What this calculator does
The Cross-stitch Fabric Calculator turns a pattern's stitch count into a finished design size and tells you how much fabric to cut. Patterns are measured in stitches, but fabric is measured in inches (or centimeters), so you need the fabric count — the number of stitches per inch — to convert between the two. This works for Aida and for evenweave/linen.
How to use it
Enter the stitch count of your chart in width and height (the grid dimensions). Choose your fabric count: 14 ct Aida means 14 stitches per inch. Then set a margin per side — most stitchers leave 2–3 inches on every side for hooping, framing, or finishing. The calculator returns the stitched design size and the total fabric piece you should cut, in both inches and centimeters.
The formula explained
Design size in inches = stitch count ÷ fabric count. Fabric to cut = design size + 2 × margin (a margin on each side). For evenweave and linen normally stitched "over two" threads, the effective stitches per inch is the count divided by 2 — this calculator applies that automatically for 25, 28 and 32 count fabrics.

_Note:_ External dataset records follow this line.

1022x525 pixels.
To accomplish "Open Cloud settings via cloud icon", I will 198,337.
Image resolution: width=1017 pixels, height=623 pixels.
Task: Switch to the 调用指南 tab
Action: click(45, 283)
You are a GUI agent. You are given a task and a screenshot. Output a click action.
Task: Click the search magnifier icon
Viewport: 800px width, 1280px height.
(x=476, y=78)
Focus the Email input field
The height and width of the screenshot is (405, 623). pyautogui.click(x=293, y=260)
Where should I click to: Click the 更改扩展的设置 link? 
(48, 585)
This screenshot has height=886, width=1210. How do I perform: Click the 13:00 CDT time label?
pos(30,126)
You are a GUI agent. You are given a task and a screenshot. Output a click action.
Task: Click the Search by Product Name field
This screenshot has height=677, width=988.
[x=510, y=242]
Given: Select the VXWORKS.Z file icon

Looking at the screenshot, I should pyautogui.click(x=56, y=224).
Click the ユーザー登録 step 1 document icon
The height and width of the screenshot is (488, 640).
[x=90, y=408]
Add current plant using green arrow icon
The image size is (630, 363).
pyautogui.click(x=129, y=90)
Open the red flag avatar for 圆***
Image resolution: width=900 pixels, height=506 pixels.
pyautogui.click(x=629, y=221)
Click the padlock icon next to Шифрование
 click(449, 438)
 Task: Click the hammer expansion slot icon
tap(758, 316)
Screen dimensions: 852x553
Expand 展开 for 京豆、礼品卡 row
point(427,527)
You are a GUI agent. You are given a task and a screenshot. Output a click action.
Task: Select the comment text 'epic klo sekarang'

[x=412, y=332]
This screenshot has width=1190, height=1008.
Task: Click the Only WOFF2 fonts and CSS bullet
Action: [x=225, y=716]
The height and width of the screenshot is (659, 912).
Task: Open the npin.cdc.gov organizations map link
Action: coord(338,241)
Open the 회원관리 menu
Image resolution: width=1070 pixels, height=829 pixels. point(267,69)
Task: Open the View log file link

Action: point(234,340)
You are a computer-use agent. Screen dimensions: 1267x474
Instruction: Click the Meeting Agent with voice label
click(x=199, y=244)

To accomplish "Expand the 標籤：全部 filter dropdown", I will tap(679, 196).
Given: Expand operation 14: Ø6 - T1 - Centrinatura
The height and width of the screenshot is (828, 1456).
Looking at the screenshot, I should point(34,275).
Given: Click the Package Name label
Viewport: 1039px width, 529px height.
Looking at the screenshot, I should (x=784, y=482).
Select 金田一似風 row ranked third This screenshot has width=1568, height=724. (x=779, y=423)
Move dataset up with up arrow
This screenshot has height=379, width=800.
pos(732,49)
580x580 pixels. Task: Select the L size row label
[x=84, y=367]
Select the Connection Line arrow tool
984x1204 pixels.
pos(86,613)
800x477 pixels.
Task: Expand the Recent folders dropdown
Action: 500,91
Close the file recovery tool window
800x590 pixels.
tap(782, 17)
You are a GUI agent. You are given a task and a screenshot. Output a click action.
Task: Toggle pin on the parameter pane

$$W \times H = \left(\frac{\text{Stitches W}}{c} + 2m\right) \times \left(\frac{\text{Stitches H}}{c} + 2m\right)$$
$$\text{where}\quad \left\{ \begin{aligned} c &= \text{Fabric count} \\ m &= \text{Margin (in)} \end{aligned} \right.$$
Worked example
A pattern is 140 × 100 stitches on 14 ct Aida with a 3-inch margin. Design width = \(140 \div 14 = 10\) in; height = \(100 \div 14 \approx 7.14\) in. Fabric to cut = \(10 + 2\times3 = 16\) in wide and \(7.14 + 6 \approx 13.14\) in tall.
FAQ
What margin should I leave? Two to three inches per side is typical; use more for larger frames or scroll frames.
Why is linen handled differently? Linen and evenweave are usually stitched over two threads, so a 28 ct linen gives 14 stitches per inch.
Does this include the design's own size? Yes — the fabric figure already contains the stitched area plus your margins.